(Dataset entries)
▼

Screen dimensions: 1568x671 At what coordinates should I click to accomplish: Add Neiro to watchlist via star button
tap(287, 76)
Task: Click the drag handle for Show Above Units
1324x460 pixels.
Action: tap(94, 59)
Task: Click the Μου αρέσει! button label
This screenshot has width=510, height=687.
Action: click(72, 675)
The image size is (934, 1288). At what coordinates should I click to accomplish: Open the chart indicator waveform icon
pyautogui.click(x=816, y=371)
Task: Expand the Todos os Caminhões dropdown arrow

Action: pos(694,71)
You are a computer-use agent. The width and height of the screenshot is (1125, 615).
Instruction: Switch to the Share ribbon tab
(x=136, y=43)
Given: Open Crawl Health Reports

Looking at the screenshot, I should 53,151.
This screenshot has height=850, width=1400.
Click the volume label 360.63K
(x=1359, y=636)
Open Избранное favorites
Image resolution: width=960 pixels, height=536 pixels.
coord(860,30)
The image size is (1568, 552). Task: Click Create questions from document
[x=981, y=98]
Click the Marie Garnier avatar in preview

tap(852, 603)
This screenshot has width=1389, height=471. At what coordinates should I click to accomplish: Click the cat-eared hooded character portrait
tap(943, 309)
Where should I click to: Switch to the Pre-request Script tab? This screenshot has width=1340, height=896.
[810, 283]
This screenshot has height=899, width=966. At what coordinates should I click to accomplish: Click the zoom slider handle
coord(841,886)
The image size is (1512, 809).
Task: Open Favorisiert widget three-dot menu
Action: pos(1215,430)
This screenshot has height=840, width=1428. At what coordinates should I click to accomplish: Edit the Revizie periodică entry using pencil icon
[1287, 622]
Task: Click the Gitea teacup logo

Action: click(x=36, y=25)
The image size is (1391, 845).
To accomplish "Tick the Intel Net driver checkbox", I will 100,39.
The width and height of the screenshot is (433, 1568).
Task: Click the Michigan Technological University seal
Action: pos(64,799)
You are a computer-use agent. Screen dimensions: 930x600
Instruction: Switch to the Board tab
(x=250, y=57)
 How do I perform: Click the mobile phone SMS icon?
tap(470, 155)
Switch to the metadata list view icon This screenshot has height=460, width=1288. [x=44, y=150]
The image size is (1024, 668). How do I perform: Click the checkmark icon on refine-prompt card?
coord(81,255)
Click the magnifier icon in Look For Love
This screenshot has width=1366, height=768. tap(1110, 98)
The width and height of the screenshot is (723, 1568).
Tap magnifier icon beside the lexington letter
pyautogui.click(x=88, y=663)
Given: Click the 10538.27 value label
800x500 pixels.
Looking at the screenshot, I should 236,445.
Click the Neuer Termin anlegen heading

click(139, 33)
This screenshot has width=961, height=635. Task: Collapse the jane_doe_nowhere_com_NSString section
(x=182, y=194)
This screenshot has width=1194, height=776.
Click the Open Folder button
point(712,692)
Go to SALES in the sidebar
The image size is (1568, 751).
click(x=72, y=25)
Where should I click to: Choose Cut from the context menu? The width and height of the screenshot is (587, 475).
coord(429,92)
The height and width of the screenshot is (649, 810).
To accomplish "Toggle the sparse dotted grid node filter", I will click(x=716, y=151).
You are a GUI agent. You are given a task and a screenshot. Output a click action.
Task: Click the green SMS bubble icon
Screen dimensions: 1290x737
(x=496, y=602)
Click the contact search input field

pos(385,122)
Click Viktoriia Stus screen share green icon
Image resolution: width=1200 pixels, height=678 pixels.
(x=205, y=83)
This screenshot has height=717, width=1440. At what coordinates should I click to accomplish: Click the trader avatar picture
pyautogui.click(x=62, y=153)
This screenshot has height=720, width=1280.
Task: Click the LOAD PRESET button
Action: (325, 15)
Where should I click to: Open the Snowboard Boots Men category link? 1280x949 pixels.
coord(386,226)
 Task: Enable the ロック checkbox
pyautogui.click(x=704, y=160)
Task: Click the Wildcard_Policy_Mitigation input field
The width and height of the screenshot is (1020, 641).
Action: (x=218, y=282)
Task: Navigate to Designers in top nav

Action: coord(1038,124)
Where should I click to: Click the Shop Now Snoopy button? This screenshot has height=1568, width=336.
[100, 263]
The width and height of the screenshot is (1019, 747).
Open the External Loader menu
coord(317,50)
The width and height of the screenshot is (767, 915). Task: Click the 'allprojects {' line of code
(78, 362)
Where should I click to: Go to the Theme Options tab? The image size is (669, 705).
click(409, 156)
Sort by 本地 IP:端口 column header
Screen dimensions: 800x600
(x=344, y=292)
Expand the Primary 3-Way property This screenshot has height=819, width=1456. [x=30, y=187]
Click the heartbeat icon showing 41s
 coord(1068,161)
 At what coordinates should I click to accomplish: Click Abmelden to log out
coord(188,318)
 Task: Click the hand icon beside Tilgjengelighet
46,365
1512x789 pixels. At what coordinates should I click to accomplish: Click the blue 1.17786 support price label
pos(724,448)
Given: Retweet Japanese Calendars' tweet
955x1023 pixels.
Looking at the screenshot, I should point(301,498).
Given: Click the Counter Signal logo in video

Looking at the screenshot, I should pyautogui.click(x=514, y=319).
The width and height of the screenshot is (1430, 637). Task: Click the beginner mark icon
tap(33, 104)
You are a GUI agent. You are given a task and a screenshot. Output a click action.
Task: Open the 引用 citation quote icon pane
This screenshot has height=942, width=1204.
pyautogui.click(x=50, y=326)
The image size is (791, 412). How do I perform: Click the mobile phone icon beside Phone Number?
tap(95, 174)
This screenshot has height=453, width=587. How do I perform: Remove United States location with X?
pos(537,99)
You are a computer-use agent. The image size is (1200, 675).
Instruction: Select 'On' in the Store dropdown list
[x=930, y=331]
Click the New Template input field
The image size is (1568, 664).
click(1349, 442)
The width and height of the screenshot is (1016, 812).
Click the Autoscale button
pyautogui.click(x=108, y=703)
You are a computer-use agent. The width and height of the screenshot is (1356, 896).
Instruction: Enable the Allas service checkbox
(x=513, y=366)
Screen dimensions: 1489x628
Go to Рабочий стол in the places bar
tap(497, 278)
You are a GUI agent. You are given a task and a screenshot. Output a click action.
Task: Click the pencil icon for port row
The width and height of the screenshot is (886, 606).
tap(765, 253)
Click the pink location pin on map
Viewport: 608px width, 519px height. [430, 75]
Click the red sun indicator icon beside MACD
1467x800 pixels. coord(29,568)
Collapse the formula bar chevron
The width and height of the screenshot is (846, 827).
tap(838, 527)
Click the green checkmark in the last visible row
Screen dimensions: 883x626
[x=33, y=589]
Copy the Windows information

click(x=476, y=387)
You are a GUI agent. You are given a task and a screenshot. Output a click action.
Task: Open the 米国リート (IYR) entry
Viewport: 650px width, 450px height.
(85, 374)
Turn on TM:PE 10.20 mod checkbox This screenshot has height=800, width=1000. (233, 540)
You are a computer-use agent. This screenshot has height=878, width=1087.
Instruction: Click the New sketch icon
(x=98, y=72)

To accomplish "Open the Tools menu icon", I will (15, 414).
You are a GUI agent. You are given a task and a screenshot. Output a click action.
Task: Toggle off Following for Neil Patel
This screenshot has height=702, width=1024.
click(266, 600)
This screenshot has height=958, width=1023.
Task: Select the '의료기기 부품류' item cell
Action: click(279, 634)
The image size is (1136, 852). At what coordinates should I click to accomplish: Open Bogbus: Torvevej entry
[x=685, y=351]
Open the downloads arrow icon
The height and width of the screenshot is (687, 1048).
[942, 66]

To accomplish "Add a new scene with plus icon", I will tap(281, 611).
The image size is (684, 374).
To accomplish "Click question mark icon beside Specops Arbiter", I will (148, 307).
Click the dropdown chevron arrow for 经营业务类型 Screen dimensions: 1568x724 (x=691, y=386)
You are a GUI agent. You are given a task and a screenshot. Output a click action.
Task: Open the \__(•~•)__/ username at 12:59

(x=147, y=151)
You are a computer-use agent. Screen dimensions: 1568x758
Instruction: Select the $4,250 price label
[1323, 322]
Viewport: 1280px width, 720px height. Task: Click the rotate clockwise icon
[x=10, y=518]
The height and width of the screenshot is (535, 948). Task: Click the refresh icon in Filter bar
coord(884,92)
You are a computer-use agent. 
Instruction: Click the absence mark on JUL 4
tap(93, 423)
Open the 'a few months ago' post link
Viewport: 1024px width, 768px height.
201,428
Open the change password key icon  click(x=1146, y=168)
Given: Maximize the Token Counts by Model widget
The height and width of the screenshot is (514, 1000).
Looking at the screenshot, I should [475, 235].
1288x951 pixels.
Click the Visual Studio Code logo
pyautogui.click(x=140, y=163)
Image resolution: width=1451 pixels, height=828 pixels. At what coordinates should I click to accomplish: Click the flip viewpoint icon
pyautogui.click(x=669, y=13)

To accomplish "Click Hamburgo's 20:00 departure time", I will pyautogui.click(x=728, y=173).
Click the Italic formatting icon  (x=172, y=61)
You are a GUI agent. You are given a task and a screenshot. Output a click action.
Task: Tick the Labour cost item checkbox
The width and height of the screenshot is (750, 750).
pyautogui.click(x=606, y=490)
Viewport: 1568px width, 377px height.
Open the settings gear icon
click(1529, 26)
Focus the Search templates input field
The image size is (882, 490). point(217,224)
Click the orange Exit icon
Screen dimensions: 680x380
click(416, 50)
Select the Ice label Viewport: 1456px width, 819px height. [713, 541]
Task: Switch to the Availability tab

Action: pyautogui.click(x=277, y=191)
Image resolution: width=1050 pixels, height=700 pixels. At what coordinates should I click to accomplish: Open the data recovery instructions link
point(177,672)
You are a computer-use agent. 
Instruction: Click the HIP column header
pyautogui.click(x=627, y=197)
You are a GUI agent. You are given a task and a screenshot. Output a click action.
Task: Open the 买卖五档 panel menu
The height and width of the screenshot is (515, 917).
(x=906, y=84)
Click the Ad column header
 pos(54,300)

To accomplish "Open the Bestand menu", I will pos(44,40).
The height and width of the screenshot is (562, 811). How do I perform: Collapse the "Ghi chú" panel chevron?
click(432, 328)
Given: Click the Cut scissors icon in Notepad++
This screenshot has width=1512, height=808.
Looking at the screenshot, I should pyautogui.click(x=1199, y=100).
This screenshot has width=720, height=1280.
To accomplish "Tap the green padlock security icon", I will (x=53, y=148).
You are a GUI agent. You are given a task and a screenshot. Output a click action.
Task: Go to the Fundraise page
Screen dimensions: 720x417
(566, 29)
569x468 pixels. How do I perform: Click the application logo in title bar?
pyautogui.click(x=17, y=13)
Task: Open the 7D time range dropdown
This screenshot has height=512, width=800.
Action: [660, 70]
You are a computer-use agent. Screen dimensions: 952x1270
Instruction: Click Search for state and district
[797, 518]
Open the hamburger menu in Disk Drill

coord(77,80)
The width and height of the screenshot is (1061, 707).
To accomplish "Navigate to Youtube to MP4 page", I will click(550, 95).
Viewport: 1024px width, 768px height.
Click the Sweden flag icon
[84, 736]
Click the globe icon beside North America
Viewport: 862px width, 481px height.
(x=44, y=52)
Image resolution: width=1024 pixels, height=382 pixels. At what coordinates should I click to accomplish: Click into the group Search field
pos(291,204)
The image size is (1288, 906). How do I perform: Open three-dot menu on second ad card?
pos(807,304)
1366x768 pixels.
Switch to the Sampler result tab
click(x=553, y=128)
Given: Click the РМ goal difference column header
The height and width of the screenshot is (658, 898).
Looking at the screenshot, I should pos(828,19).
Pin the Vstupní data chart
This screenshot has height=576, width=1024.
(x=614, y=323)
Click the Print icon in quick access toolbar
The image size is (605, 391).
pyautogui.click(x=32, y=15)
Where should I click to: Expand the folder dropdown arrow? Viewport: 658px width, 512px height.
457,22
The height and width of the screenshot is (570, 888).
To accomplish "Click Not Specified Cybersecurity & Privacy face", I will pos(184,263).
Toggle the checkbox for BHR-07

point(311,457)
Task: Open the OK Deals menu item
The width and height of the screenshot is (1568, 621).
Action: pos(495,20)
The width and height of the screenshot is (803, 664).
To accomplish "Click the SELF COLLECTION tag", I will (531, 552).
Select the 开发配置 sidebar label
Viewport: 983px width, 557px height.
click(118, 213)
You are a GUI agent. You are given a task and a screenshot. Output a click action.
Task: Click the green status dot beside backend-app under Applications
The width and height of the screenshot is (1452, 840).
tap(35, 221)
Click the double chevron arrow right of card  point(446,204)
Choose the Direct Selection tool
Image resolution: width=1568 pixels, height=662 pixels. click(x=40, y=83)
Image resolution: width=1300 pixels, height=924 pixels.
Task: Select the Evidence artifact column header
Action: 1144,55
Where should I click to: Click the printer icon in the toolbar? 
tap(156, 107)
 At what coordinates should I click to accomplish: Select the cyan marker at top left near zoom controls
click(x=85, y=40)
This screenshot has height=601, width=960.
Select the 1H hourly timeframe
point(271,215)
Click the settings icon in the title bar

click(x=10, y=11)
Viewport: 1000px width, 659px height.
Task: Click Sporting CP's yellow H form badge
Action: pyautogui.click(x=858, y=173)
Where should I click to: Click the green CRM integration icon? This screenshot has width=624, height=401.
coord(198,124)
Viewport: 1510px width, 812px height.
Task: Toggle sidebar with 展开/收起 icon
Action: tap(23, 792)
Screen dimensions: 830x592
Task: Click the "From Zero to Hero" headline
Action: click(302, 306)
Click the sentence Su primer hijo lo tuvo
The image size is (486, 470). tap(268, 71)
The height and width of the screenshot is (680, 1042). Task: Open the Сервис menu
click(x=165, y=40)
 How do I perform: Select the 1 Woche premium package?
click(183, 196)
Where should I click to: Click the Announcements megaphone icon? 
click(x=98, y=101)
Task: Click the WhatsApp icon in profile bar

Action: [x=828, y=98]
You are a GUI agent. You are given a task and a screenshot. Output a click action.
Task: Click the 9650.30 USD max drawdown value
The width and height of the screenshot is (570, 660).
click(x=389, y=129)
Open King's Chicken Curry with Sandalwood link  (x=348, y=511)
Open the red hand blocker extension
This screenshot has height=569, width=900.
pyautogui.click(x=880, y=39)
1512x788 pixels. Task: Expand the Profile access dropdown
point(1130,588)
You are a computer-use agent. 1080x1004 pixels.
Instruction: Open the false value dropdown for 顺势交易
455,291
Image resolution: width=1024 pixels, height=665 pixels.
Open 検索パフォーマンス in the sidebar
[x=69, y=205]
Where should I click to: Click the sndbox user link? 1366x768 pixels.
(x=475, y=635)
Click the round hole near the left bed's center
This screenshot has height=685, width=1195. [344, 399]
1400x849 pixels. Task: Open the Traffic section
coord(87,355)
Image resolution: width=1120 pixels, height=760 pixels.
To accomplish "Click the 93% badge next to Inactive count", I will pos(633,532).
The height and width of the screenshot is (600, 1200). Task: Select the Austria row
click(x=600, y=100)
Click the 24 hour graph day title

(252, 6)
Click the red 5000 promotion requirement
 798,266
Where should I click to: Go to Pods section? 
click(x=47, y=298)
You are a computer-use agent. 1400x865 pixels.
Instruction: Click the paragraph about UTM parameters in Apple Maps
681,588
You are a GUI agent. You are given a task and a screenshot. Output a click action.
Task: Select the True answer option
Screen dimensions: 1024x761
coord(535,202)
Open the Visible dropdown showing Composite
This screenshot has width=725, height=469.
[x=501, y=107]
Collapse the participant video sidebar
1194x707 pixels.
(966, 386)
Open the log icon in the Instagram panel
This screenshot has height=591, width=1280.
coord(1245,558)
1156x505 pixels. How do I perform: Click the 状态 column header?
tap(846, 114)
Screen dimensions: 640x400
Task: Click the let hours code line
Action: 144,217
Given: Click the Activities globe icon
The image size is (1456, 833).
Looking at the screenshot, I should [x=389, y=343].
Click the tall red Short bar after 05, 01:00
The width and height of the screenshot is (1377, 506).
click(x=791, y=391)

▲

* EXERCISE PROMPT: Identify each line in the records above that contains the word "page", and copy it out in full.

* TASK RESPONSE:
Task: Go to the Fundraise page
To accomplish "Navigate to Youtube to MP4 page", I will click(550, 95).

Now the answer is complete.